Sen. John McCain said Tuesday he's "not too surprised" by a column in The Washington Post that showed the president only attended 44 percent of his national intelligence briefings through May.
"This was the same Sen. Obama who said the surge would not succeed, that it was doomed to fail," McCain told Fox News. "This was the same president who has pulled all of our troops out of Iraq without leaving a residual force, and the place is unraveling. Al Qaeda is making a comeback."
McCain went on to say, "so as far as the Middle East is concerned, this president's national security policy has been an abysmal failure."
White House press secretary Jay Carney dismissed the report Tuesday as "hilarious," dismissing the criticism by
Post columnist Marc Thiessen as simply a difference in the way the Obama administration handled intelligence briefings.

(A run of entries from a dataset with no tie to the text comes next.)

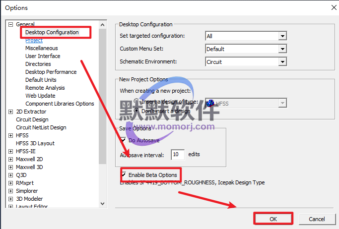Toggle the Do Autosave checkbox

123,140
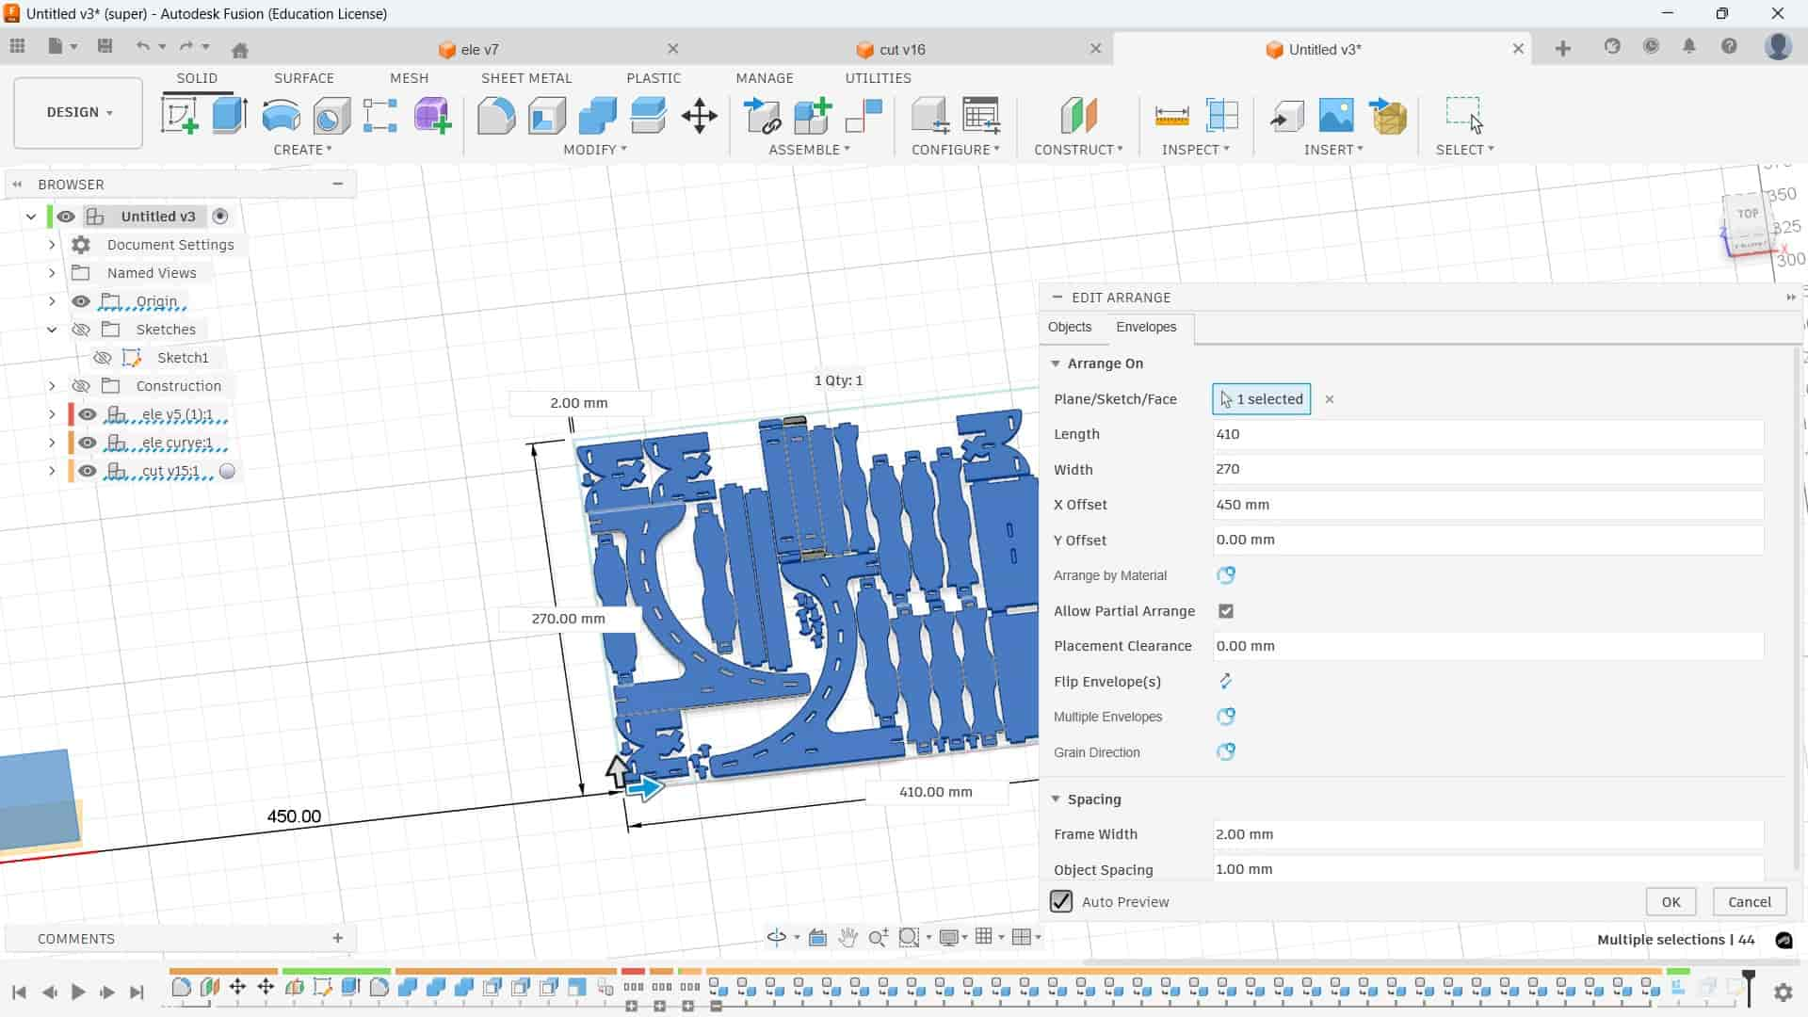Cancel the Edit Arrange dialog
The image size is (1808, 1017).
coord(1749,901)
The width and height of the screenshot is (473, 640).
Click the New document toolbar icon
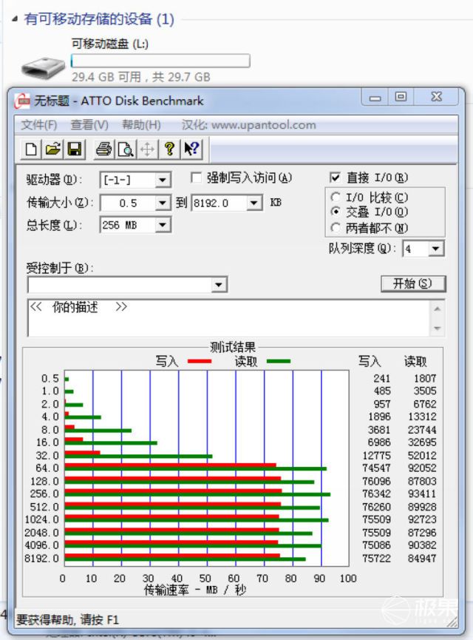30,149
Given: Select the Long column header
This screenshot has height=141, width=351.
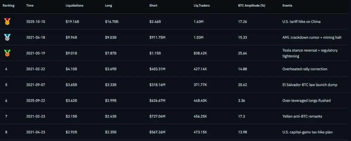Looking at the screenshot, I should point(108,6).
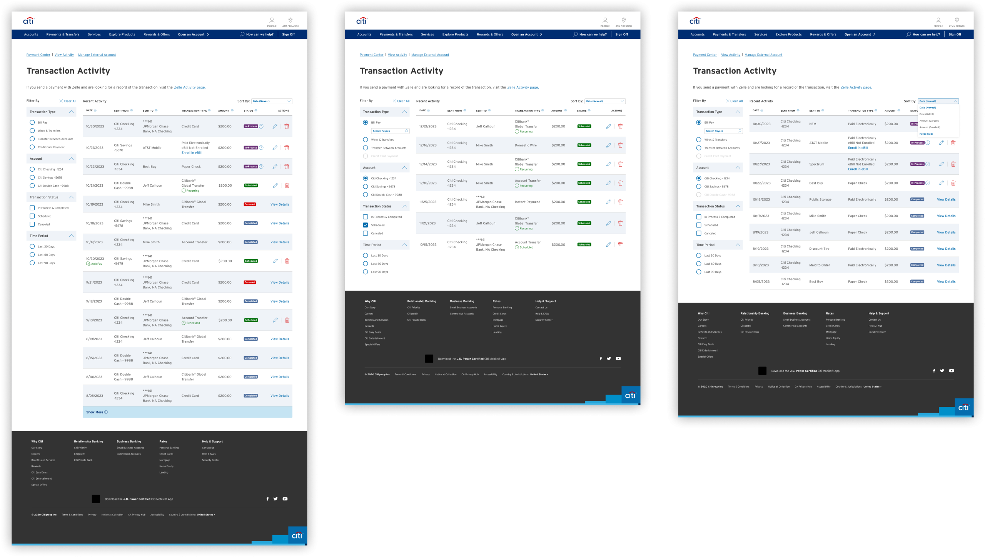Viewport: 985px width, 557px height.
Task: Collapse the open Sort By dropdown chevron
Action: click(x=955, y=101)
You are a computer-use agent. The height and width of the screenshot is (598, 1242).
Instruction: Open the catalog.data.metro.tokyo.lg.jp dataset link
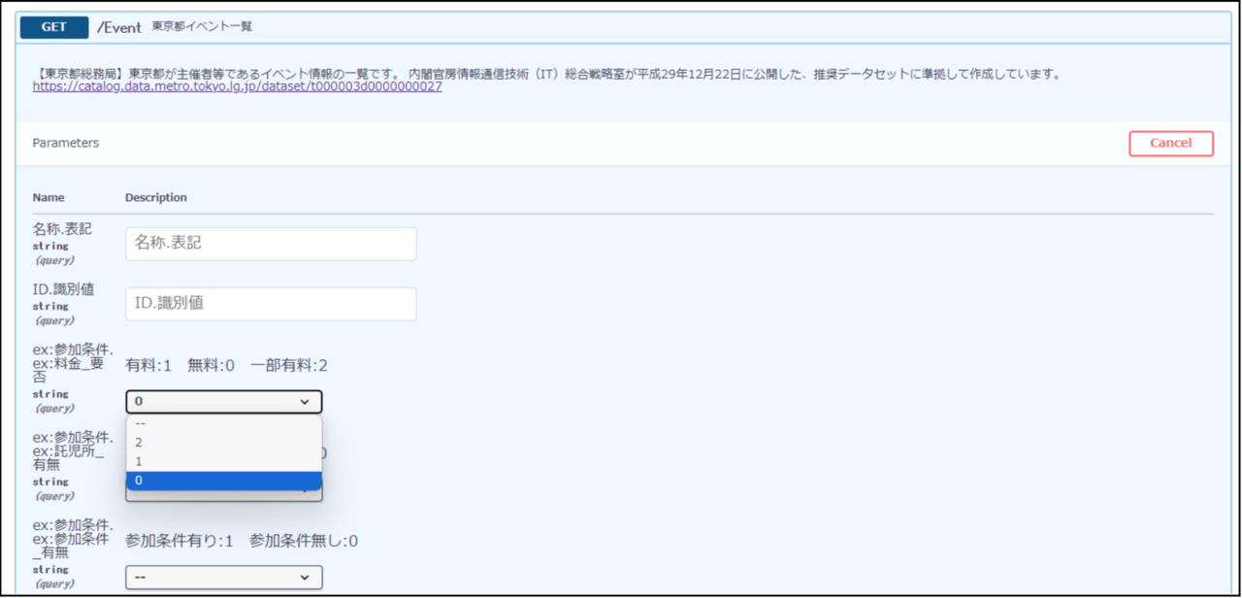[237, 86]
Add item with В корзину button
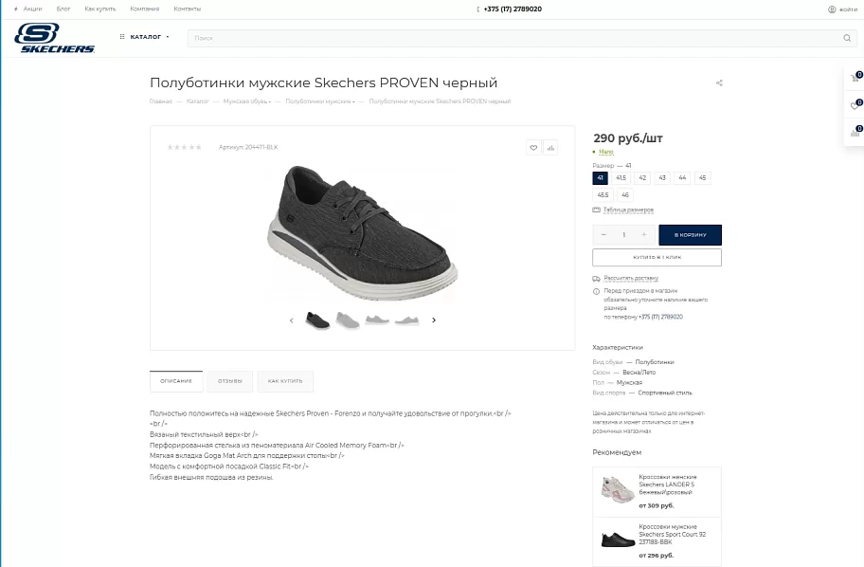The height and width of the screenshot is (567, 864). [690, 235]
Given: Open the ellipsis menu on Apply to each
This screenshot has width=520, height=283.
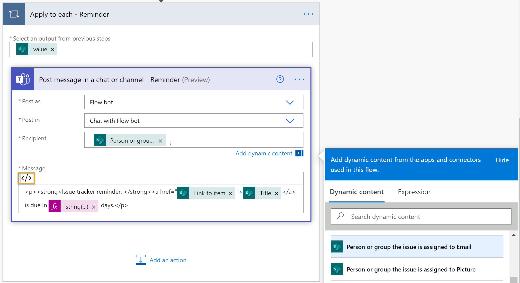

"He gets it every day, okay?" Carney said. "The president of the United States gets the presidential daily briefing every day. There is a document that he reads every day when he is not — well, he always reads it every day because he’s a voracious consumer of all of his briefing materials. And when he is physically here, most days he has a meeting in his office, the Oval one, with participants in his national security team."
Asked if there was a distinction between the written briefing and sitting in on the daily meetings, Carney defended the president's record on national security.
"I believe if you compare our foreign policy record with the one that preceded this one, we’re comfortable with that comparison," Carney said. "And this president is very much steeped in the details of national security issues and the information that as president he received."